● **Directions**: Reproduce the following text on the benefits of sleep word for word, from its title to its final sentence.

● **Excerpted text**:
The benefits of sleep
For most of us, sleep is a blessing, a chance to unwind and recover from the strains and stresses of the day. As a natural process as essential to humans as food, water, warmth and shelter, sleep’s health benefits are many and wide-ranging, but are all highly important in the maintenance of a happy and healthy lifestyle.
As a cyclical process comprised of different stages, sleep allows the brain to effectively reset itself and remove the toxins it has built up in the waking hours. This allows for proper cranial functioning, better processing of emotion and increased clarity of thought. In fact, many sleep scientists suggest that, without sleep, we would struggle to create the neural pathways required to learn new things and form new memories as well as suffer from being severely underprepared to take on the challenges that life presents us with on a daily basis.
In terms of recommended duration, opinions are split but most experts tend to suggest between 7 and 9 hours as the optimum length of time to indulge in sleep. What appears most important in terms of assessing the quality of sleep, however, is sticking to a sleeping pattern that proceeds without regular interruption. Sleep is the place where quality over quantity is a rule that can definitely be applied.

● **Data excerpts**:
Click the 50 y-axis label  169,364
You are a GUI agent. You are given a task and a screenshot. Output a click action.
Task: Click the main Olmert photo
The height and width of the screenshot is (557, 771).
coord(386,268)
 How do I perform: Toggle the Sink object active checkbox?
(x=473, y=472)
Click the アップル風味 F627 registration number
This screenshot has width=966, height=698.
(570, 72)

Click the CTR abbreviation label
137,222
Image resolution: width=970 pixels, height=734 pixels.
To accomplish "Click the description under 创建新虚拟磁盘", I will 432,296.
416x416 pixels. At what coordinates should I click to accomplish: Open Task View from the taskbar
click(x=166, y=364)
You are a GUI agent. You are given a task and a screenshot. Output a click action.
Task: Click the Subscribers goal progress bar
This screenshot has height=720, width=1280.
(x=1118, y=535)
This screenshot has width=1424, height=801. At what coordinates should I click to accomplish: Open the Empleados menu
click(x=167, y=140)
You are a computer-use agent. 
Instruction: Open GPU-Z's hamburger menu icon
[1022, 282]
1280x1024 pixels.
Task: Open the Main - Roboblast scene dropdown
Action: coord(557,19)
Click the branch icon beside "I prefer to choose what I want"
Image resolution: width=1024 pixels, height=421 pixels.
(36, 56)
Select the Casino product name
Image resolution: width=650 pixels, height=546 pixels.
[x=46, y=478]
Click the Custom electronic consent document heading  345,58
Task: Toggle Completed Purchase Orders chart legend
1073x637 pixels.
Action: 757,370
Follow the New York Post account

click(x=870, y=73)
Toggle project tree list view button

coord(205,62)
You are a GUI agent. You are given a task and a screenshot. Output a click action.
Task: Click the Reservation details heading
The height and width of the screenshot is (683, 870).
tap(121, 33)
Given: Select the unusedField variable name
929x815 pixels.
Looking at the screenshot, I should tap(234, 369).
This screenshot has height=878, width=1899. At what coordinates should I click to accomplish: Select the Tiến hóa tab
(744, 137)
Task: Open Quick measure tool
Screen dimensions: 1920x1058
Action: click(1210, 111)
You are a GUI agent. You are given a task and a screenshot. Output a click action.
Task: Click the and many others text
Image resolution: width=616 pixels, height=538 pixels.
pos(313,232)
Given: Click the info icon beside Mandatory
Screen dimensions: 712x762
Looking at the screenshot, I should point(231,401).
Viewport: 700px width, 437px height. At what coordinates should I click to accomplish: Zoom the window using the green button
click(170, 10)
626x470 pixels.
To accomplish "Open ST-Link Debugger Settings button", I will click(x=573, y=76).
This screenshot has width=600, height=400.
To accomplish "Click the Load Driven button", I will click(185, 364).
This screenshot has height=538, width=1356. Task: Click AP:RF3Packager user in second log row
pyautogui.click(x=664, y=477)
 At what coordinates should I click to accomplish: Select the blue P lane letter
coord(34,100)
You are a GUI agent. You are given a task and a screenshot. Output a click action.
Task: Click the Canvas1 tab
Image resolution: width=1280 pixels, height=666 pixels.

● **Exercise result**:
The benefits of sleep
For most of us, sleep is a blessing, a chance to unwind and recover from the strains and stresses of the day. As a natural process as essential to humans as food, water, warmth and shelter, sleep’s health benefits are many and wide-ranging, but are all highly important in the maintenance of a happy and healthy lifestyle.
As a cyclical process comprised of different stages, sleep allows the brain to effectively reset itself and remove the toxins it has built up in the waking hours. This allows for proper cranial functioning, better processing of emotion and increased clarity of thought. In fact, many sleep scientists suggest that, without sleep, we would struggle to create the neural pathways required to learn new things and form new memories as well as suffer from being severely underprepared to take on the challenges that life presents us with on a daily basis.
In terms of recommended duration, opinions are split but most experts tend to suggest between 7 and 9 hours as the optimum length of time to indulge in sleep. What appears most important in terms of assessing the quality of sleep, however, is sticking to a sleeping pattern that proceeds without regular interruption. Sleep is the place where quality over quantity is a rule that can definitely be applied.